• [WHAT IS BEING ASKED]:
Whenever a line in the entries below contains "dimensions", copy that line.

• [MATERIALS PROVIDED]:
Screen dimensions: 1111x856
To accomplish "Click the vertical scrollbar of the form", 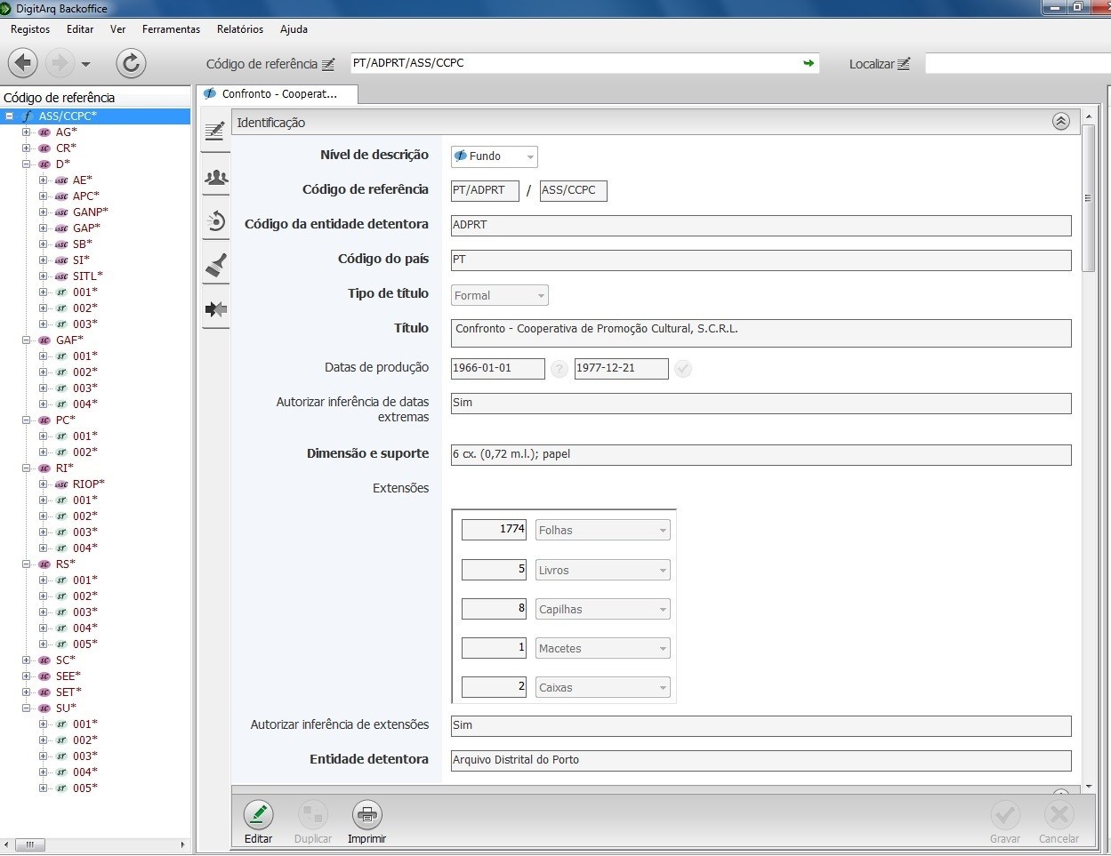I will tap(1088, 198).
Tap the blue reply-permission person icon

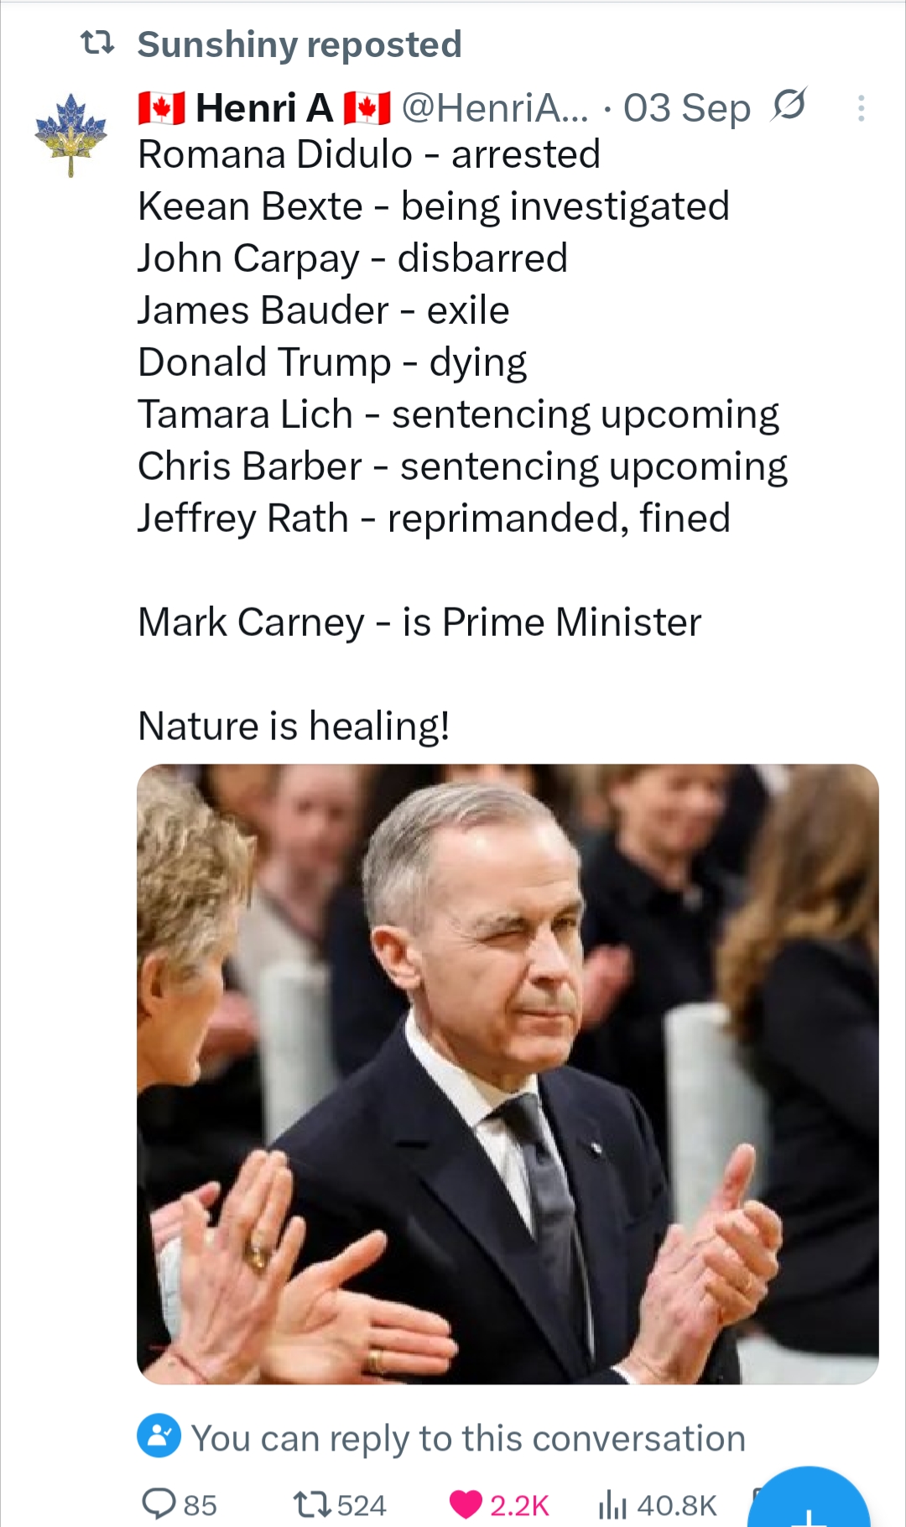(x=159, y=1436)
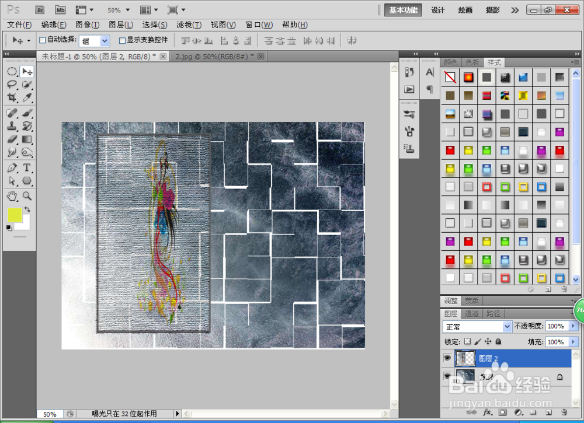The width and height of the screenshot is (584, 423).
Task: Switch to the 设计 workspace
Action: click(438, 10)
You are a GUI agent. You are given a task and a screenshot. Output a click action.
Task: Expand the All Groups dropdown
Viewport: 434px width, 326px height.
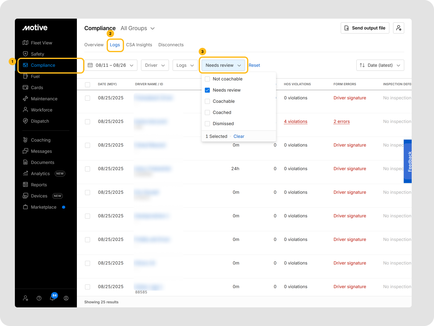(138, 28)
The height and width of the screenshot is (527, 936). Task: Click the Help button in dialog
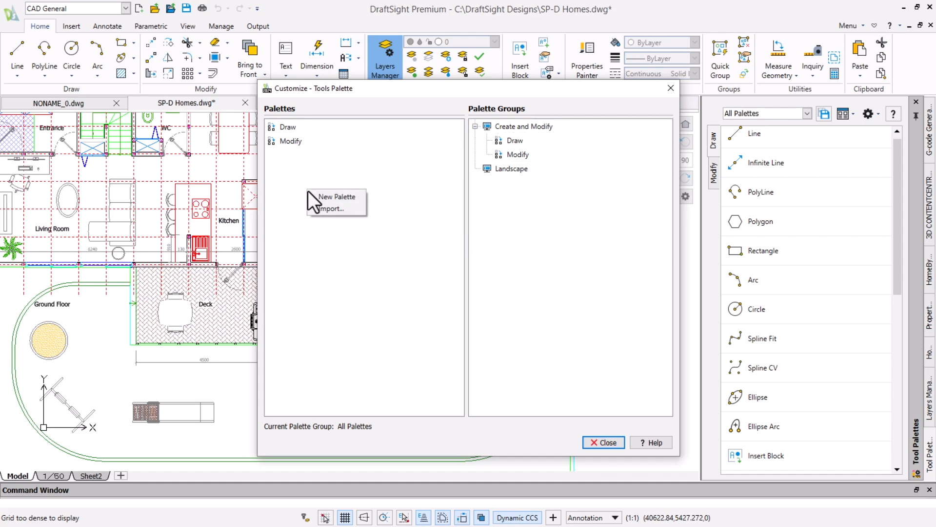[651, 443]
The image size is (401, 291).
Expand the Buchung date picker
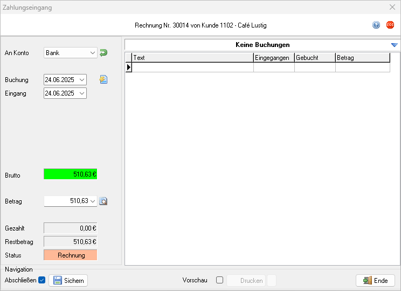click(82, 79)
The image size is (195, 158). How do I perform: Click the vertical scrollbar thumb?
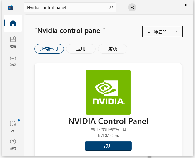[x=191, y=23]
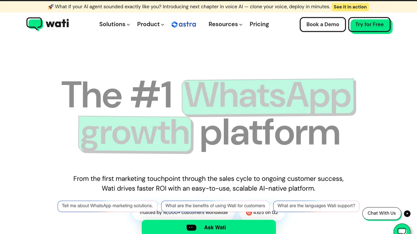
Task: Click the wati wordmark text
Action: pos(57,24)
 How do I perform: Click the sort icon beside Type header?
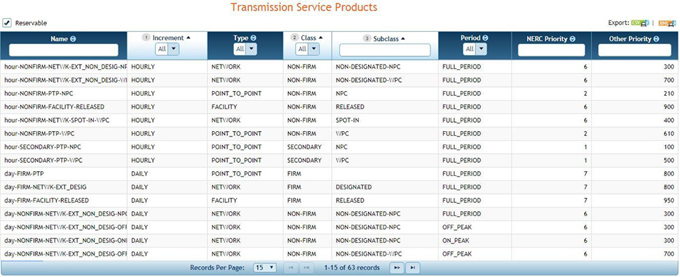(x=254, y=38)
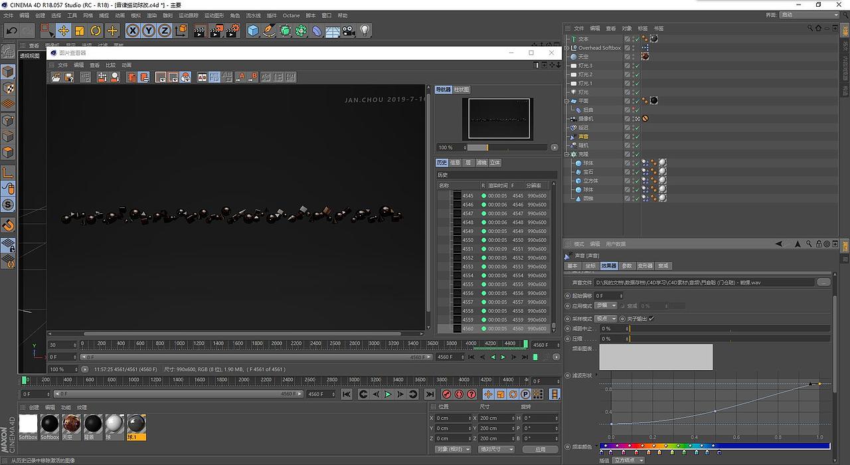Viewport: 850px width, 465px height.
Task: Click the save image icon in Picture Viewer
Action: 68,77

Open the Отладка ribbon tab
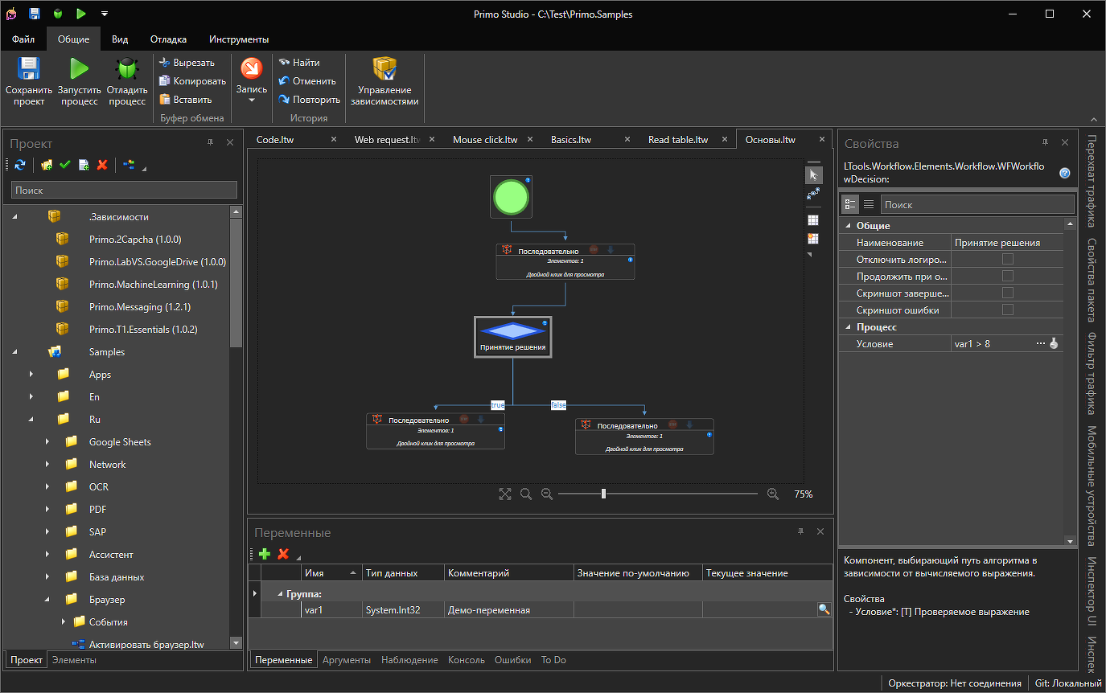(x=168, y=39)
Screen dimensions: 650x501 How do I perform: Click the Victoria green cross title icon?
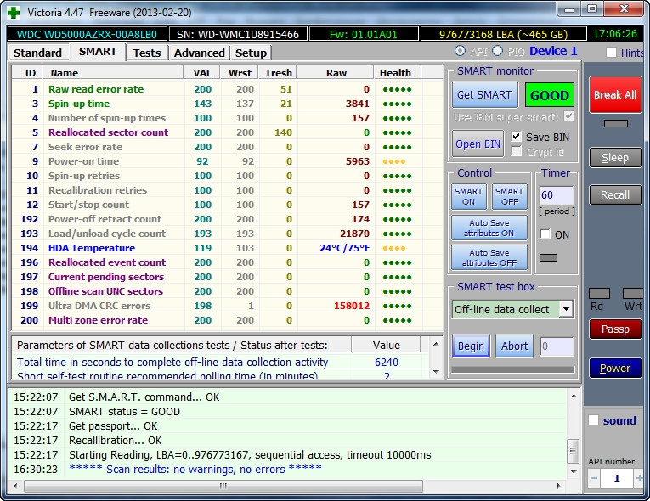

• [RESPONSE]:
Screen dimensions: 1111x856
Screen dimensions: 650x501 How do I perform: Click the Victoria green cross title icon?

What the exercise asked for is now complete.